There are a lot of phrases to describe what is going on with Utah reservoirs as managers gird for the runoff from a record snowpack year.
“It is a lot of balls up in the air that we are juggling,” said Darren Hess, assistant general manager and chief operating officer of the Weber Basin Water Conservancy District.
“It is a bit nerve-wracking. But we have professionals who have worked their whole careers on these type of things and understand the watershed. They understand the system.”
After years of drought, Mother Nature came through this year, and came through big, delivering record snowpack, and with that comes record runoff in many locations.
“We never quite thought we would see this,” Hess added. “It is crazy to think about how much snow is piled up in the mountains.”
Coordination is key
Weber County Engineer Gary Myers is in constant contact with basin employees and the state Department of Natural Resources as a bevy of people wrangle with the raging Weber River and try to keep it under control.
“It’s been a miserable couple of months,” he said. “It is kind of like this delicate dance that we are playing in terms of how much water to release, how much water to keep in the reservoirs to make room for the snowpack that is bound to come. It is a dicey situation to be sure. But I think any infrastructure work that was done downstream is certainly helpful when it comes to flooding that might impact people’s property.”
Hess said Pineview Reservoir has already been sending water to the Ogden River, which meets up with the Weber River around 12th Street in Ogden. Any flooding that has happened downstream has been the result of controlled releases, he added, as operators are jockeying to make room for more water.
The basin is trying to keep Pineview as empty as possible, although that is difficult with an over-the-brim Causey Reservoir upstream that is at capacity. It empties into Pineview.
Benjamin Quick, general manager of the Ogden River Water Users Association, the South Ogden and Weber-Box Elder conservation districts, said people are hungry for full reservoirs right now, but that is not going to happen — not yet.
“Regardless of how badly people want a full reservoir, we are trying to protect the infrastructure and lives,” he said. “Right now, what water comes in has to go out.”
And Quick emphasized strongly this is not a guessing game for any of the water associations, system operators or anyone else involved in the intricate game of managing water that many people don’t understand — in times of drought and times like this year.
“They are not doing this willy-nilly. Just about every scenario has been analyzed.”
But consider this reality that keeps reservoir operators up at night, with a bottle of antacids at their side:
- Pineview’s capacity is 110,000 acre-feet. The runoff forecast calls for 300,000 acre-feet that has to run through the dam with the anticipated runoff. That is 2.5 times the capacity.
- Pineview and other reservoirs in the Weber Basin system are deliberately being kept low to make room for the water that hits the Weber River. Rockport is hovering at 26% capacity, while Echo is less than half full at 45%.
- In the 1950s, the Weber River at the mouth of the canyon was roaring at 8,000 cubic feet per second. The basin is trying to keep that number at 3,500 to 4,000. The Weber River blew out its banks in the lower reaches in 2011 due to high runoff, flooding homes in western Weber County.
Planning for flooding
Weber County Engineer Myers said since then, there has been a $26 million investment with county, state and federal funds to try to prevent that from happening again.
Crews cleared the river and various channels of debris and gates were installed at the Little Weber River, which takes the strain off the Weber River.
Myers said that previously, that relief valve was inoperable, putting more pressure on the system.

### RECORDED DATA
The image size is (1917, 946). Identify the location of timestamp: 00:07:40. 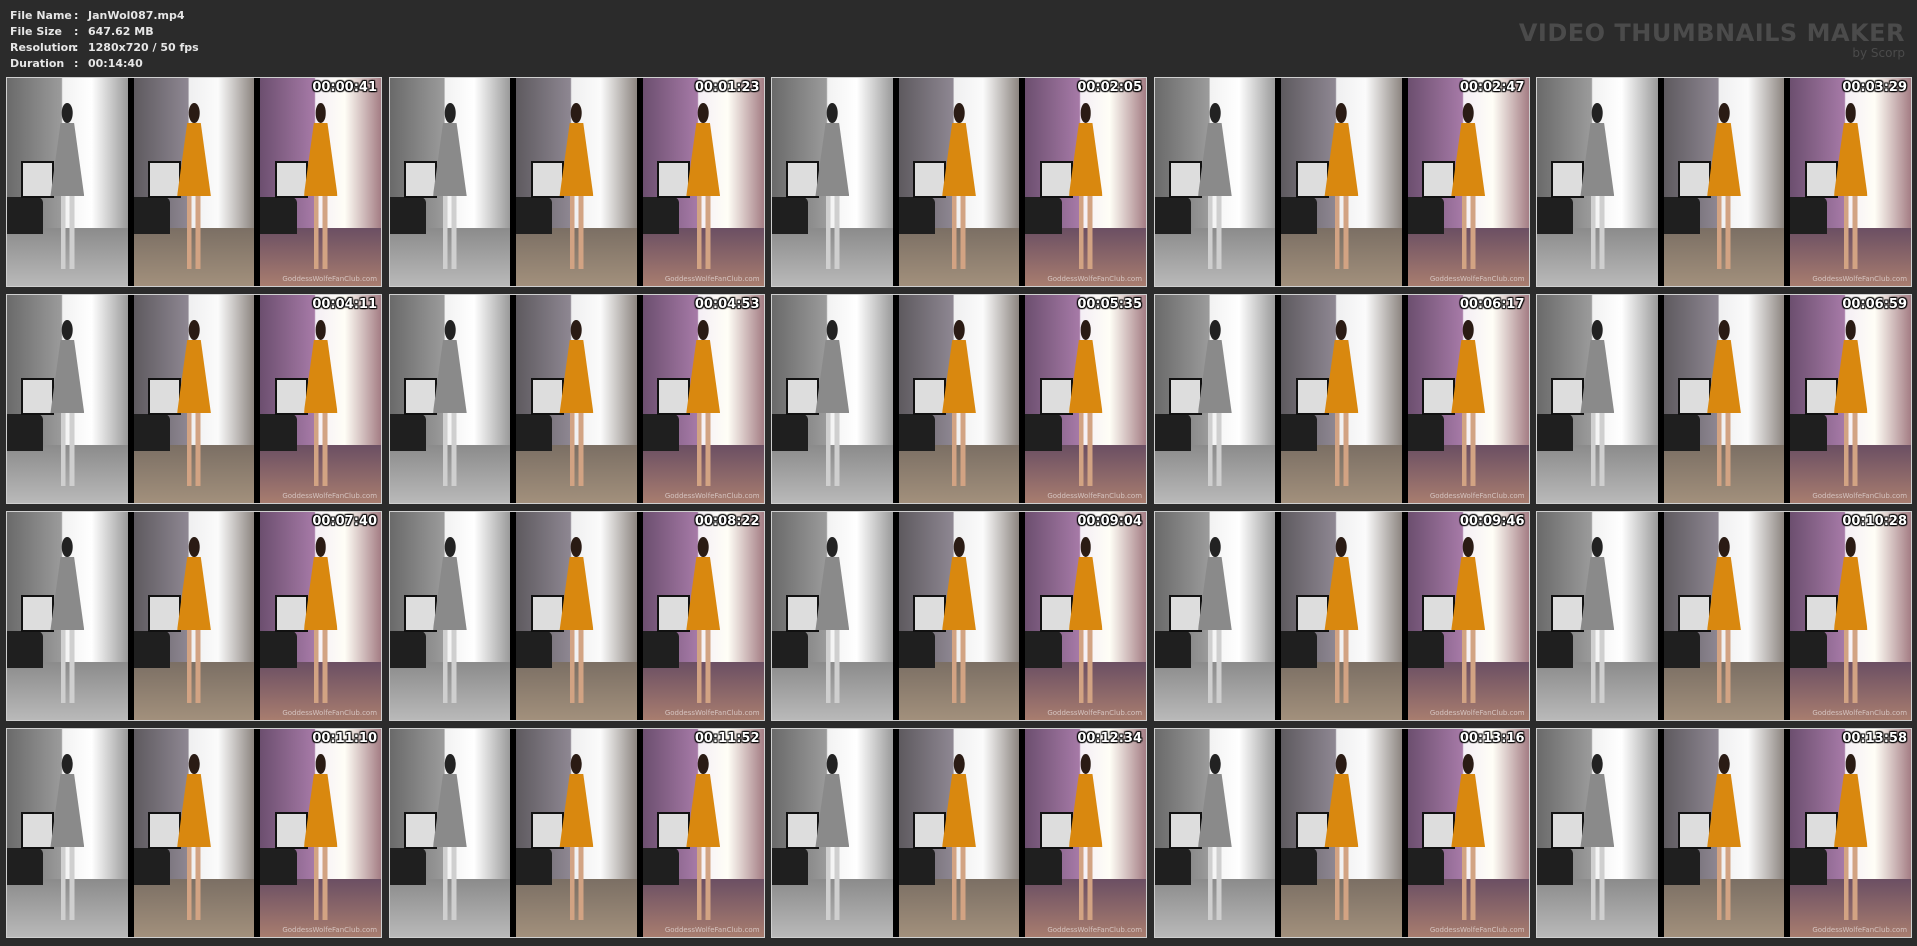
(345, 522).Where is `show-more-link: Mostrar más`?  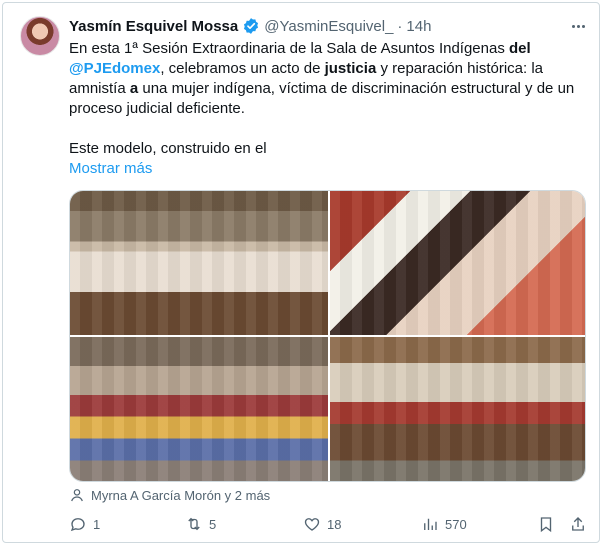 show-more-link: Mostrar más is located at coordinates (110, 168).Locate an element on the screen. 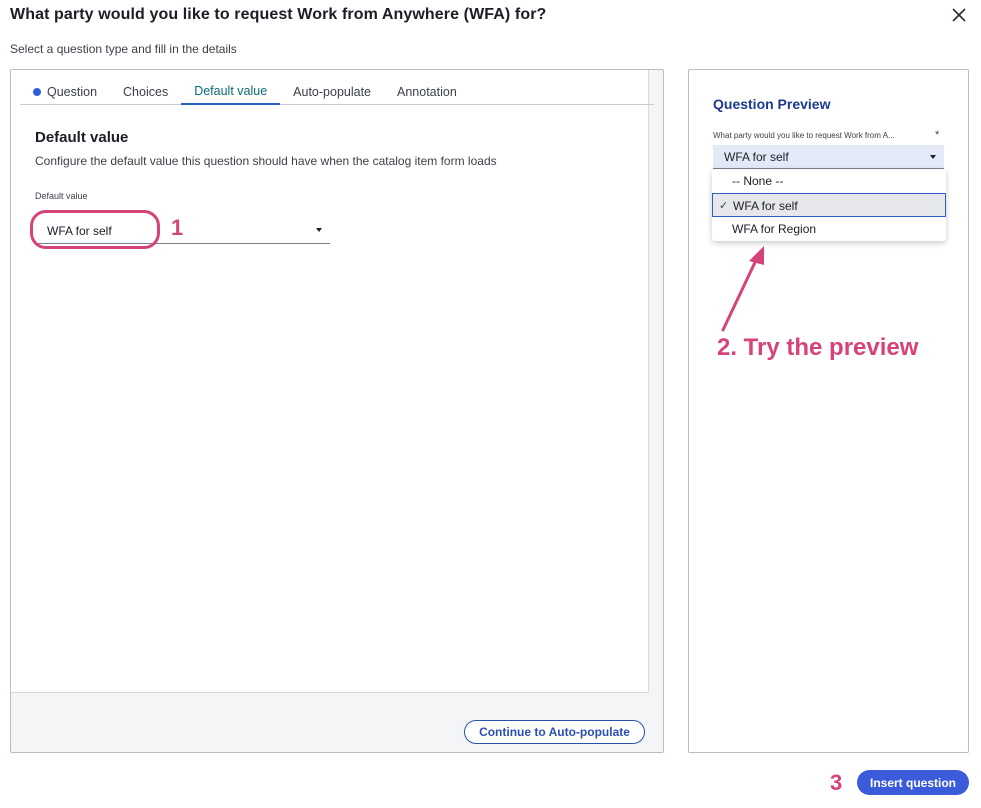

### INSTRUCTION 1
In the article about Utah reservoirs and the record snowpack, what is Pineview Reservoir's capacity?
### INSTRUCTION 2
List every reservoir named in the article about Utah reservoirs and the record snowpack.
### INSTRUCTION 3
Continue the article about Utah reservoirs and the record snowpack from its last line.

### OUTPUT 1
110,000 acre-feet.

### OUTPUT 2
Pineview Reservoir, Causey Reservoir, Rockport, and Echo.

### OUTPUT 3
This way, water can be diverted from the river and flow from the Warren infrastructure out through the Ogden Bay Waterfowl Management Area and into the Great Salt Lake.
But it is not in an ideal location, and Myers said the county has already had to give advance notice to a cattle rancher, because the Little Weber River runs right through his property and he had to move his cattle.
Myers said the Weber River banks blew in 2011 with water flowing at 3,300 cubic feet per second. This year, they have had surges of 4,300 cubic feet per second, and they have not blown a bank. So, the work paid off.
But the location of the diversion makes it tricky.
“By the time the water gets to the point where the gates are located, most of that is a populated area of Weber County already. So, it would be better if it passes through an unpopulated area so it does not put anyone in danger. But unfortunately, we don’t have that luxury in this day and age because most of the ground that could be developed, has been developed.”
Myers said they started seeing the high flows back in March and have been planning and watching, and watching some more.
“It has been a long stretched out duration and you know when things flow and that high water starts to appear in places where it normally isn’t, it can be alarming to people, especially on the heels of this drought. So people are nervous, and rightfully so.”
Overall, about eight miles of waterway were improved, including the Little Weber River and its channels.
Myers said he has to “tip his hat” to the people at Weber Basin Water Conservancy District and the Utah Department of Natural Resources, which manages the Ogden Bay Waterfowl Management Area, where that excess water flows.
“When we saw the amount of snow piling up clear back in January, we started talking to the managers at Ogden Bay and started coordinating with them,” he said. “As a result, when the flows started to escalate and ramp up back in March, the state partnered with us and they opened their gates as wide as they could and they have been open nonstop ever since.”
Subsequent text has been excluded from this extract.